David Whitrap, director of corporate communications at Express Scripts, said the price increases “for a handful of generic medications” were due largely to “natural market factors, including shortages of active ingredients and a reduction in the number of manufacturers.”
“The market tends to correct itself when instances like this occur,” Whitrap said.
Like Fein, most analysts don’t think the Affordable Care Act has played much of a role in the higher costs of some generic drugs.
“There tends to be a strong relationship between shortages and pricing. I haven’t heard that ACA has exacerbated shortages,” said Jenna Stento, a senior manager at Avalere Health, a consultancy.
Marv Shepherd, professor of pharmacy at the University of Texas-Austin, agreed.
“The Obama program has increased demand somewhat, but I don’t think that’s the main reason,” Shepherd said. What’s more important, he said, is the number of competitors making a drug.
Those numbers have fallen for two main reasons, Shepherd said. One is because manufacturers have abandoned some markets when they’re not profitable enough. The other is because two former competitors merged.
“At one point 12 companies made doxycycline” for sale in the United States, Shepherd said. “The managed-care companies are only going to buy the cheapest one, since there’s no difference in the active drug. So some firms end up getting out of the business, and when they do, the number of suppliers decreases.”
In 2012, Teva Pharmaceutical Industries, by most counts the world’s biggest generic drugmaker, told the FDA it intended to stop selling doxycycline in the U.S., a notice required by the agency. It dropped the drug, in use since the 1960s, in 2013.

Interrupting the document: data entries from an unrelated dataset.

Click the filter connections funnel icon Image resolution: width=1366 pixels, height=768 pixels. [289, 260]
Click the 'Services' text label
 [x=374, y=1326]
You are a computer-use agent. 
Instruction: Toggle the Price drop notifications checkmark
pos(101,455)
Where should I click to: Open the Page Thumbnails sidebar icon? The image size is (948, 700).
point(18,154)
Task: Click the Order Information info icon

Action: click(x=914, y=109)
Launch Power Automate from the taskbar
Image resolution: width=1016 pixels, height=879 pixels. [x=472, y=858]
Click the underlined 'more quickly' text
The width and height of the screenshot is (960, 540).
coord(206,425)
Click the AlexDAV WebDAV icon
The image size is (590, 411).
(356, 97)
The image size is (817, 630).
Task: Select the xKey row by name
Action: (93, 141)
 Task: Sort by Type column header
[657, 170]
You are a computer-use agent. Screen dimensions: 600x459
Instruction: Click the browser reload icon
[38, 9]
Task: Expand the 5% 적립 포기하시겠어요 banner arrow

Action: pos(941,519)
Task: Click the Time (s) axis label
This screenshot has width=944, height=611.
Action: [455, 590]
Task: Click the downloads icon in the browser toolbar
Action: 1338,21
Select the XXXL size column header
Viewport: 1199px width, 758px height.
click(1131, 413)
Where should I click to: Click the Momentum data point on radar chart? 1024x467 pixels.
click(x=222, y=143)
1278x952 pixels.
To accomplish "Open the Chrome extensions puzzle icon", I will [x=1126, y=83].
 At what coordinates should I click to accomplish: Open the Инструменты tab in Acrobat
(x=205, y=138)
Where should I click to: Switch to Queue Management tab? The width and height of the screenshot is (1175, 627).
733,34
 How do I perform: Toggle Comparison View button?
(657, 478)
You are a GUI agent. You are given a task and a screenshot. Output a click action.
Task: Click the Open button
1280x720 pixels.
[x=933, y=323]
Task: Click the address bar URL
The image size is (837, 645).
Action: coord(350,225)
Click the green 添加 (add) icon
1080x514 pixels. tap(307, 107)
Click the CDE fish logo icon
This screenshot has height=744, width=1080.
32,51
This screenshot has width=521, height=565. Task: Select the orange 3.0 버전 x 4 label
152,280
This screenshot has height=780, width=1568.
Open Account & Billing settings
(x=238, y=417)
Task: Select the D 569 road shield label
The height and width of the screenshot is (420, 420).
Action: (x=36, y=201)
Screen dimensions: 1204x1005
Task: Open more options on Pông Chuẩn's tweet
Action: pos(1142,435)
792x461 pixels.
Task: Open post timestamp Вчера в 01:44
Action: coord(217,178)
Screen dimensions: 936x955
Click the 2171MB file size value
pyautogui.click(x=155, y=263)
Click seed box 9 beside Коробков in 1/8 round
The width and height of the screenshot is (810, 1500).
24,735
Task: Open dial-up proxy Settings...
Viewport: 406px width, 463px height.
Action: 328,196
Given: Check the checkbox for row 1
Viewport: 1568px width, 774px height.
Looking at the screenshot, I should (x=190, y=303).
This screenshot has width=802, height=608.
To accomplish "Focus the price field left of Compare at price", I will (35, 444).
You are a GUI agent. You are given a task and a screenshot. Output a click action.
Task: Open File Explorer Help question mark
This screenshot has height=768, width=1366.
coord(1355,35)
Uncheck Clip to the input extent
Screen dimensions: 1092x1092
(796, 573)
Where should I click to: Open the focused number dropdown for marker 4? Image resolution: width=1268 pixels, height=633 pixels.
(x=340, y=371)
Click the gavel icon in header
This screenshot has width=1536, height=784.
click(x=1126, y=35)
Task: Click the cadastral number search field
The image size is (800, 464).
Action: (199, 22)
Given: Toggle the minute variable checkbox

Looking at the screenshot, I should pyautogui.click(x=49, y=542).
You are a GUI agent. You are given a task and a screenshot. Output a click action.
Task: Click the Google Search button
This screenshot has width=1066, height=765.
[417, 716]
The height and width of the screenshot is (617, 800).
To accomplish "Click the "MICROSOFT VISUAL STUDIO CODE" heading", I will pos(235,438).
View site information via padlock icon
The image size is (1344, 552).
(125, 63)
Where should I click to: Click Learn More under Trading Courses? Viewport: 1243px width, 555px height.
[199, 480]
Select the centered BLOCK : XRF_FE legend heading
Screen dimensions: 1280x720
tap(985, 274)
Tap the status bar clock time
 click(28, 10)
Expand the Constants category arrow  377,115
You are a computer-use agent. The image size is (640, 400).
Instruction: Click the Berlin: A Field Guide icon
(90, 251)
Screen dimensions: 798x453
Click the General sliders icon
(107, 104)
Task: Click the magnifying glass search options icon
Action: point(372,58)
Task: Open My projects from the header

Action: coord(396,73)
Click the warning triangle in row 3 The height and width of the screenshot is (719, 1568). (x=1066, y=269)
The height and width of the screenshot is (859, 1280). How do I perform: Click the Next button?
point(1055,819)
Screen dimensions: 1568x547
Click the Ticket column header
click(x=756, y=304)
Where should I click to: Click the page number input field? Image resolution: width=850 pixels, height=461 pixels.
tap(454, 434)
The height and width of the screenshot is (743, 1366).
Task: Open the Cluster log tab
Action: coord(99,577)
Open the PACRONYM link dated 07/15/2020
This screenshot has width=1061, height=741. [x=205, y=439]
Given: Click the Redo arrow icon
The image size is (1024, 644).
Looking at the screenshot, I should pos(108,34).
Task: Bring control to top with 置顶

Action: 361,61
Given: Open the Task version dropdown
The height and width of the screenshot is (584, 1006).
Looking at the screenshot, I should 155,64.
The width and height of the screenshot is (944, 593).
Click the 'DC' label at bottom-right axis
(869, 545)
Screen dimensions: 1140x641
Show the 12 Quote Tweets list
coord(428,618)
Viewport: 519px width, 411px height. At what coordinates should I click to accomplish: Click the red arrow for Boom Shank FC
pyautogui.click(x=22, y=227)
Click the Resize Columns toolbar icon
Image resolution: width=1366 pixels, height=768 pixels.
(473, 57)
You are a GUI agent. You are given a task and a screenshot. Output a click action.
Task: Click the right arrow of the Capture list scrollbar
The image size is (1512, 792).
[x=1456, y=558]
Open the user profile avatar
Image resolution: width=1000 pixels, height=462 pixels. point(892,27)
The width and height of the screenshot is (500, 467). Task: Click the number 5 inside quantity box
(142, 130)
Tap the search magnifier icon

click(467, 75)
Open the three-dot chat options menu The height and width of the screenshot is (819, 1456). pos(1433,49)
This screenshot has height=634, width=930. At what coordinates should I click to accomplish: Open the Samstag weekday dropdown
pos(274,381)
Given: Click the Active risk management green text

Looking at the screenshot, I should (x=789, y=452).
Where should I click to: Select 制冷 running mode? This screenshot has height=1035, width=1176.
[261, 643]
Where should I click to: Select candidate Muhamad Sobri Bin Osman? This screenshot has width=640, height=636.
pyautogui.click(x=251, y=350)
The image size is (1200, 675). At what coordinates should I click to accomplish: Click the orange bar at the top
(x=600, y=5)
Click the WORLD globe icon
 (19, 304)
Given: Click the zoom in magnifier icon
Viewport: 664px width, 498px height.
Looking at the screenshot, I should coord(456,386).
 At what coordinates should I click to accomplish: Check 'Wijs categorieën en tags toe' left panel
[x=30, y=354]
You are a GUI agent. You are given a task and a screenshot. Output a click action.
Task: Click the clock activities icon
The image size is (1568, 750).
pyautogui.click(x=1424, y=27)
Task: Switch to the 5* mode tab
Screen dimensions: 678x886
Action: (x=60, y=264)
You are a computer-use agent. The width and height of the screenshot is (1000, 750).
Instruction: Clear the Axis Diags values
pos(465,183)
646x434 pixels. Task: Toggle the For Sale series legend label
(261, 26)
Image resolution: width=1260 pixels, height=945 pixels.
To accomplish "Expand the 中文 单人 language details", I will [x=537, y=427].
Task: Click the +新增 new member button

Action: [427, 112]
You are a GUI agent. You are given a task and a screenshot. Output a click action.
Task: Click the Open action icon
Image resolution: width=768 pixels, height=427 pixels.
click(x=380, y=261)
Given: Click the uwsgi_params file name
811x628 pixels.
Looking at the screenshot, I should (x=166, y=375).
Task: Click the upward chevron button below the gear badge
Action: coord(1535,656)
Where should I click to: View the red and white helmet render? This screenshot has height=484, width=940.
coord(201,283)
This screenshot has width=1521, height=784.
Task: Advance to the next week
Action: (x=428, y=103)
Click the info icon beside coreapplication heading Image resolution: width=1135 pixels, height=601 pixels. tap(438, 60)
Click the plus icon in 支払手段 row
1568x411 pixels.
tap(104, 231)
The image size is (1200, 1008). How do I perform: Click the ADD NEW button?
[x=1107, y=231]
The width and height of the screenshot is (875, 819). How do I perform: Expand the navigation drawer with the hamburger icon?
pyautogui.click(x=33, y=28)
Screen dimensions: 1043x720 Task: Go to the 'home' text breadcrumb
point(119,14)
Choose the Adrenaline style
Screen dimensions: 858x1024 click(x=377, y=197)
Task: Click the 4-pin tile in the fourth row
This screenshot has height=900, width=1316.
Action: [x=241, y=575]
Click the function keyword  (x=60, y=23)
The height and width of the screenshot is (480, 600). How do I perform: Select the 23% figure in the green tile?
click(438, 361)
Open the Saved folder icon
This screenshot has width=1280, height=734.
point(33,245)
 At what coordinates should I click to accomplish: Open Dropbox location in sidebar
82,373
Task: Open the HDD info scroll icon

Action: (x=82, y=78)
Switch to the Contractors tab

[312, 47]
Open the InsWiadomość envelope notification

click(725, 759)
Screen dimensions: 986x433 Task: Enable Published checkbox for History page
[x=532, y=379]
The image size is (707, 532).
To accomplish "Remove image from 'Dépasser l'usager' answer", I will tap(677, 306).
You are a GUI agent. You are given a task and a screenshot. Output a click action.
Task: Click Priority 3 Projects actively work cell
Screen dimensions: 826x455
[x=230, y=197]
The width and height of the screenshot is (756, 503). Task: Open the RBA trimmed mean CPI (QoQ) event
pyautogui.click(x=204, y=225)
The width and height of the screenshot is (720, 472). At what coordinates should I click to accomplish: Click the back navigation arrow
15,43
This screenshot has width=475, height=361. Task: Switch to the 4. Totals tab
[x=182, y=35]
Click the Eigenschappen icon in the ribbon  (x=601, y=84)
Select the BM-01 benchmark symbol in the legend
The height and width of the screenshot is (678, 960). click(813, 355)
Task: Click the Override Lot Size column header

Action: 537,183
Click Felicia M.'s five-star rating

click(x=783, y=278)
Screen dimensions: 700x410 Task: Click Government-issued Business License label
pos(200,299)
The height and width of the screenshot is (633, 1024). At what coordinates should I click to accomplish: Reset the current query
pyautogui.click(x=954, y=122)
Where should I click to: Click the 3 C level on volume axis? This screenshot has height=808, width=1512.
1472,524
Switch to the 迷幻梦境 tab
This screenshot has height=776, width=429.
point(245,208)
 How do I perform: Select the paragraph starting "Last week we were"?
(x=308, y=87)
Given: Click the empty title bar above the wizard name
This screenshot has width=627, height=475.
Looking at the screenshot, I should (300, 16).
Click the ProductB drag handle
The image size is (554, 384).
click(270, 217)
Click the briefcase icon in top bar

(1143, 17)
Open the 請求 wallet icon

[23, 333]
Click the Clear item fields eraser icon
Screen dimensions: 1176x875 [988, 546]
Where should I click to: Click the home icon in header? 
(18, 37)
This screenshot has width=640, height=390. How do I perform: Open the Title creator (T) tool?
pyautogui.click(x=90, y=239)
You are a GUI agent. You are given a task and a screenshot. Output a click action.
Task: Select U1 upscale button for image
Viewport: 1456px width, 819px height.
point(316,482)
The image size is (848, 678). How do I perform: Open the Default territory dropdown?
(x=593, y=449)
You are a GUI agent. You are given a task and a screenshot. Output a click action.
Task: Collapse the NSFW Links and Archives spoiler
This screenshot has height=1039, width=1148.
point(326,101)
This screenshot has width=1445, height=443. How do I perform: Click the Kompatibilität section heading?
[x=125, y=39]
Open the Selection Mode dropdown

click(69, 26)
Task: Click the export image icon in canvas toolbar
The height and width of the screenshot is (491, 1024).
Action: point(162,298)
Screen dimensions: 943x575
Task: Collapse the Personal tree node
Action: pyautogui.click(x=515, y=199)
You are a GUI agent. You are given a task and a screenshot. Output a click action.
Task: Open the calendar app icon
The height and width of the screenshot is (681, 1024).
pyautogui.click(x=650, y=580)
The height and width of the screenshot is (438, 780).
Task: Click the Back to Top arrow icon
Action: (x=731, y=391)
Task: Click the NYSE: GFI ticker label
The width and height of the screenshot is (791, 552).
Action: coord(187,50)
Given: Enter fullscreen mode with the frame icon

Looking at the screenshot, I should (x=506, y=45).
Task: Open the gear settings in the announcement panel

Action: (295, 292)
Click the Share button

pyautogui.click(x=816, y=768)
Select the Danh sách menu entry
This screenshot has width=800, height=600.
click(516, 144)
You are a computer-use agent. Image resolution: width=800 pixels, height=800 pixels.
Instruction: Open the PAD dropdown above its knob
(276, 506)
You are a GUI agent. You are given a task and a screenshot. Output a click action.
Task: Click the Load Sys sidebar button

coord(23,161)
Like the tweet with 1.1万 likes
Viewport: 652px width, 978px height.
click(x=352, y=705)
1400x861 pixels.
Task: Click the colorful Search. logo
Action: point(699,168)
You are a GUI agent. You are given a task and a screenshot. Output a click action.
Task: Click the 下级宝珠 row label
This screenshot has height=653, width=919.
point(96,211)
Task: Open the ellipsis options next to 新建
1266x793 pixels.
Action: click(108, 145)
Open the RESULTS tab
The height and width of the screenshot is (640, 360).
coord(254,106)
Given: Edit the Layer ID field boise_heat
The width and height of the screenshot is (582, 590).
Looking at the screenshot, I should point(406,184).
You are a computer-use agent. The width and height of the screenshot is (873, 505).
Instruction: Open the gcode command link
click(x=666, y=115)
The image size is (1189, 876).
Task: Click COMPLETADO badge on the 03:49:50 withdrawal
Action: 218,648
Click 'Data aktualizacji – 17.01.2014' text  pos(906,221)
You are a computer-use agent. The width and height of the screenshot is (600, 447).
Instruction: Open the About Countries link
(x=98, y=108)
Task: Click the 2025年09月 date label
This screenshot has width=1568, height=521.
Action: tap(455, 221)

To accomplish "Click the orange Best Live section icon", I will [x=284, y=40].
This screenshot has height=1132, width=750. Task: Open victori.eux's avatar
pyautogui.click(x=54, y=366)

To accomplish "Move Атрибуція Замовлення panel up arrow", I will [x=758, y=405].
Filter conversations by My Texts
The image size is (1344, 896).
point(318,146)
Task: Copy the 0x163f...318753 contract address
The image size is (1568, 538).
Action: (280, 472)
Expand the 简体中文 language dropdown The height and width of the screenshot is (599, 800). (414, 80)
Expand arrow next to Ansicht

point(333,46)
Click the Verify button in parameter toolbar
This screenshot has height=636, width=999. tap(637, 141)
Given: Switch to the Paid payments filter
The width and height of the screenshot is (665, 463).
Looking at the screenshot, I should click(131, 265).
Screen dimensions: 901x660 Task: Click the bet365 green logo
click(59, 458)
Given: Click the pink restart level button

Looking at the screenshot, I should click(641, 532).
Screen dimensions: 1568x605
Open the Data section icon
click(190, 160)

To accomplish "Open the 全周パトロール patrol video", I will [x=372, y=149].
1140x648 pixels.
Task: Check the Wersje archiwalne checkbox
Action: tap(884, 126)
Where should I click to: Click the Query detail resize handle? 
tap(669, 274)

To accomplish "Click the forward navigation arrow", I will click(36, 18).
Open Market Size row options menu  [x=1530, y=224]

Even if a sudden price jump makes the drug more attractive to manufacturers, it’s not as easy as simply firing up a production line “and popping out more M&Ms,” Shepherd said. Makers “have to get FDA approval to market a drug,” and that can take six months or more, he said.
Lupin Ltd., an Indian drugmaker, said in July 2013 that it received tentative approval from the FDA to sell doxycycline capsules. It got final approval on March 6 and intends to start selling it soon, Lupin said last month.
Cowan said pharmacists feel trapped in the middle when commonly used medications suddenly aren’t available or cost a lot more.
“People think we’re ripping them off,” he said. “We’re at the mercy of whatever the manufacturers tell us” about the cause, he said, “but I think it has a lot to do with competition.”
According to an analysis by Bloomberg Industries, three drugmakers — Teva, Actavis and Mylan — accounted for 44 percent of global generic drug revenue in 2013. That was up from 34 percent in 2007, Bloomberg said.
Actavis merged with Watson Pharmaceuticals in 2012 to create one of the world’s largest generic drugmakers, and in February announced it would buy Forest Labs for $25 billion. The Federal Trade Commission last week asked for more information related to the deal.
Teva, meanwhile, spent more than $30 billion on acquisitions between 2003 and 2013 to become the world’s largest generic drugmaker. It since has slowed its growth as it encountered problems making those mergers pay off.
It’s not just consumers who can find their household budgets pinched by higher costs for a medication. Pharmacists say they can lose money filling prescriptions for a drug that experienced a price spike.
“The overwhelming majority of prescriptions are covered by a third party,” typically an insurer that uses a specialist called a pharmacy benefit manager to control drug costs, said John Norton, spokesman at the National Community Pharmacists Association. Those benefit managers work off price lists that can lag weeks behind, he said, and a pharmacy that paid the new, higher price can find itself reimbursed at the old, lower price.
“I’ve seen a pharmacy lose anywhere from $2 to $180 on a prescription because the managed care price list hadn’t kept up with the price,” Shepherd said.